### [WHAT YOU WILL DO]
1. From the transcript about hearing God's voice, pull out the passage that begins at the words "Speaker 1:So it's" and stops after "finish the story.".
2. Write what comes next in the conversation about stepping down from youth ministry, picking up after its last sentence.

### [PASSAGE]
::::::::

Speaker 1:none of these are my, my kids let me just call time out real quick. So when you say because I'm just curious how this happens for people when you say god spoke to you or told you something, what does that feel like? Like, is it as something that you kind of have as a voice that's kind of louder than your own voice and your own spirit, how do you recognize that as quote unquote God's voice?
Speaker 2:It's not. I didn't hear an audible voice, but it's just like I feel, like it's so hard to describe because I know that it's not me, because that's 100% against what. I want to do I don't want to leave my kids.
Speaker 1:So it's a thought that just feels very compelling yes and. I know this from my own experiences with this. It's like you get to a place in life where you start to recognize God's voice, the passage you know the sheep recognize the shepherd's voice, and it becomes like that, right? So okay, finish the story.
Speaker 2:And I was like, okay, and I'm sitting there and I'm ruminating on it, but I'm not saying anything to anyone else and the entire service people came up to pray and whatever they prayed confirmed to me it's time to step down the worship songs and I don't remember what they were at this point, but it was like step down. So I'm like, okay, god, well, what am I supposed to do? And you know, god, I feel like he answers me in a way that I'm not a quiet person and I have a little bit of attitude and I feel like he went obey and I'm like I can't argue with that. How do you argue with when God says just obey. And so I did. And I went to Jacqueline, our youth pastor, and I'm like Jacqueline God's told me that I need to step down. This month is my last month working with youth and there were a lot of things. It wasn't the most convenient time, but you know, one of the other youth leaders is like is this because there's hurt or rejection or something you're upset about? And I'm like, no, I really don't want to, but I want to obey. That's what he's called me to do is to obey and to follow what he's saying. So when I talked to Jacqueline, she's like, okay, well, you lead Bible study. What about Bible study? I'm like, oh, he's not telling me to step down from that. Like there's no message on that. One Long story short.

::::::::

### [GIVEN RECORDS]
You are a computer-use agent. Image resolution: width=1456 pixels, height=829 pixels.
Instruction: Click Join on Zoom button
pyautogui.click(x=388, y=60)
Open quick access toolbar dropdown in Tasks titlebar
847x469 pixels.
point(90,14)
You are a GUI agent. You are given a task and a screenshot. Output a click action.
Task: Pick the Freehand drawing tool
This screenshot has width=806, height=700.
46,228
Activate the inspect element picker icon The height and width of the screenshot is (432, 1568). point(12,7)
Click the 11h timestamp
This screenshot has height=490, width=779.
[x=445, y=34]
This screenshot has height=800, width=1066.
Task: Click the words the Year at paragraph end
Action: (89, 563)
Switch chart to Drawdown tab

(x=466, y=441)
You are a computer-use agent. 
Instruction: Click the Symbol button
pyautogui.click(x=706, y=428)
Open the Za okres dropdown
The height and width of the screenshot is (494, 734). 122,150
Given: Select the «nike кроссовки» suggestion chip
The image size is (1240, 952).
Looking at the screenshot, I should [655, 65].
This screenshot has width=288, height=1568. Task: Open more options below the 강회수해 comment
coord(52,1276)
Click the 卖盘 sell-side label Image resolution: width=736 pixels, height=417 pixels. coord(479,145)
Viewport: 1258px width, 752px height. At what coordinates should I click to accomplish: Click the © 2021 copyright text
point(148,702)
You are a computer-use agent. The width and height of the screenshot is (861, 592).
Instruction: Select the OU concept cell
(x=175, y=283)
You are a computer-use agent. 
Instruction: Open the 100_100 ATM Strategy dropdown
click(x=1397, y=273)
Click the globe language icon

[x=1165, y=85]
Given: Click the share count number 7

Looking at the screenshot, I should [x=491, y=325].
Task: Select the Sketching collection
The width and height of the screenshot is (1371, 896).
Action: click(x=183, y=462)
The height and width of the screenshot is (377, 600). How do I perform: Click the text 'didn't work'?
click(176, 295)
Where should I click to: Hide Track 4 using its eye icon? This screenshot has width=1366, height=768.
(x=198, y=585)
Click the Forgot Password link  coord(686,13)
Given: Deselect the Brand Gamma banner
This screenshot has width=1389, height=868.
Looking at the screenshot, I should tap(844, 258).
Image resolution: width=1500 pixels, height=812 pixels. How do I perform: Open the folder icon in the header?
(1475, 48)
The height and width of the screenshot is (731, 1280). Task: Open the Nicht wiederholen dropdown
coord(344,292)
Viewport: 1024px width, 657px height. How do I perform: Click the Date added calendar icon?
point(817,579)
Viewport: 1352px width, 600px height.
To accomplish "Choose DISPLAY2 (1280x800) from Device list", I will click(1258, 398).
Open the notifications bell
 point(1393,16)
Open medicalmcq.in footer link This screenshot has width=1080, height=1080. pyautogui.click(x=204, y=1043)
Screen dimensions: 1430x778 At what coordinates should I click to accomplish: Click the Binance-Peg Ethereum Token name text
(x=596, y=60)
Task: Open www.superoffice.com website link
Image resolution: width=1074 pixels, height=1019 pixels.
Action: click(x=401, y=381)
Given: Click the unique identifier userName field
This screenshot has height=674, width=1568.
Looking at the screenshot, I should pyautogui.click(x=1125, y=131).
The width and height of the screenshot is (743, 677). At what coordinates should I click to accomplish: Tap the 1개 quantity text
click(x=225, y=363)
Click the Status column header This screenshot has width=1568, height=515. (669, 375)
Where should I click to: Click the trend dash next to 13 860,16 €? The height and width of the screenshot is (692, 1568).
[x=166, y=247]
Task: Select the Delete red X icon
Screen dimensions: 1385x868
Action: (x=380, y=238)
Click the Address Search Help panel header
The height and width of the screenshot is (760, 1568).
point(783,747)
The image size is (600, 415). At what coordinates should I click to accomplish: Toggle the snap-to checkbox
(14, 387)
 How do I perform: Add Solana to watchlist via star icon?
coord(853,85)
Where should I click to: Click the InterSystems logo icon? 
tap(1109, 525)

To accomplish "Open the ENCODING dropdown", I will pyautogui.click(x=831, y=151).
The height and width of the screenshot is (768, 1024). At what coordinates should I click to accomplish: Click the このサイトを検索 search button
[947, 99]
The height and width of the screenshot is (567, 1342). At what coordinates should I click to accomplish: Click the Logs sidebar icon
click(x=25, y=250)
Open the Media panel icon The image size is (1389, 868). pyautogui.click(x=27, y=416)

::::::::

### [ANSWER SET]
1.
Speaker 1:So it's a thought that just feels very compelling yes and. I know this from my own experiences with this. It's like you get to a place in life where you start to recognize God's voice, the passage you know the sheep recognize the shepherd's voice, and it becomes like that, right? So okay, finish the story.

2.
Speaker 2:Between you know, a trip, a quick trip to visit my mother-in-law in California at the first weekend in July and finding out how poor her health was, I knew there was a possibility that I would have to. Because I work remote, I can take my job with me to go out there when she passes, which would probably be sooner than later, to work on clearing out the house. We figured the last time we would see her would be the visit over July 4th. Well, my plans and what I had figured out were not what happened or not what happened. She got really sick and really bad at the end of July and was at the point where she either had to be put into a facility or someone had to be there to take care of her 24-7. And we found that out Monday afternoon. And the biggest challenge is she doesn't like animals, she doesn't want to have anything to do with animals and knowing if I was going to go do that it would be an indefinite amount of time.
Speaker 1:So you were considering going there and being the caregiver that which. I happen to know from other parts of your story was not an easy yes.
Speaker 2:No, it was very, very hard. The first time I met her was my husband was here in Texas with the military and met him at church and we set our wedding date. But then we're like, got impatient and got married and then had our wedding. Well, the first time that I met her in person was our wedding. She comes into my house and reorganizes my kitchen because I had done it wrong. I didn't take that very well.
Speaker 1:I don't know many ladies who would.
Speaker 2:I don't know many ladies who would, and so God worked on me through 27 years of marriage and relationship with her to that call that. We got at the end of July on a Monday midday, and I called her Tuesday morning and I'm like OK, you're where. You got two choices you go into a facility and you've told us flat out you don't want to be in a facility, or I come out and I bring my dog with me and he stays in the house in the room with me. He's an 82 pound German shepherd, not a little fluff ball that you can miss, and he's loud. He's pretty darn well behaved, but he's not one of those. Hey, I love people, dogs. He's one of those. This is my person. You stay away. Dogs Not mean, won't attack anyone, but-.
Speaker 1:Yeah, protective yeah.
Speaker 2:And so I called her Tuesday morning. I'm like okay, you got two choices you go in the facility or I come out with my dog.
Speaker 1:And she is not a dog person.
Speaker 2:No, especially a big dog person. That is just a no-go and not an indoor dog. He's an indoor dog and I had spent Tuesday morning because she's in California. I had half a morning before I could talk to her praying God make this easy, basically saying God make it so I don't have any questions. Make the answer clear either way yes or way no, like don't leave room for questions. So I call her and I said you got two choices facility, or I come with my dog. She goes. Is he as big as a house?
Speaker 2:No no, he's not as big as a house. And she said well, I don't know what the HOA rules are, I can find out. Okay, I'm like. Okay, I'm like wow. You said okay, she didn't God made it easy.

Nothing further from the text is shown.